Transportation officials anticipate an audit report on the trucking pilot program with Mexico within a month, and U.S. produce professionals are a bit anxious, fearing a negative report could lead to another round of retaliatory tariffs.

Mark Powers, vice president of international trade and transportation for the Northwest Horticultural Council, Yakima, Wash., said the apple, pear and cherry industry in the Northwest paid tens of millions of dollars during the three years that Mexico imposed 20% tariffs.

“We want to see the pilot program be successful,” Powers said. “We also hope if Mexican (trucking) firms show they are not really interested … that their government will take that into consideration when looking at potential tariffs.”

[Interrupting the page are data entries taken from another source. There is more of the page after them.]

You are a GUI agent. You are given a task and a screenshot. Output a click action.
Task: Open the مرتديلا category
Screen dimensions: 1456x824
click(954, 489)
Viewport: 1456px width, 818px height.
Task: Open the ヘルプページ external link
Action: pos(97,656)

The North American Free Trade Act requires the U.S. to allow cross-border trucking, but opposition by U.S. trucking unions and trade organizations kept the Mexican trucks out for more than a decade after the act went into effect in 1994. The opponents cited safety concerns with Mexican trucking equipment and drivers.

Despite lobbying efforts and some congressional roadblocks, the pilot program finally gained approval from President Obama and his Mexican counterpart Felipe Calderon in July 2011. The first Mexican truck came into the U.S. in October 2011.

However, as of Aug. 17, only six Mexican carriers — each with one truck approved for the program — are participating in the pilot program.

Four other carriers are nearing approval, having passed DOT inspections. Another 10 Mexican carriers have applications pending with the DOT.

One requirement built into the pilot program is that the DOT be able to document the safety of the Mexican trucks and drivers with “statistically valid” data. Powers said that could be a difficult task because of the low participation numbers.

Officials on the DOT’s Inspector General’s staff do not have a specific release date for the audit report, but spokesman David Wonnenberg said the original late summer deadline announced in October 2011 is still the target.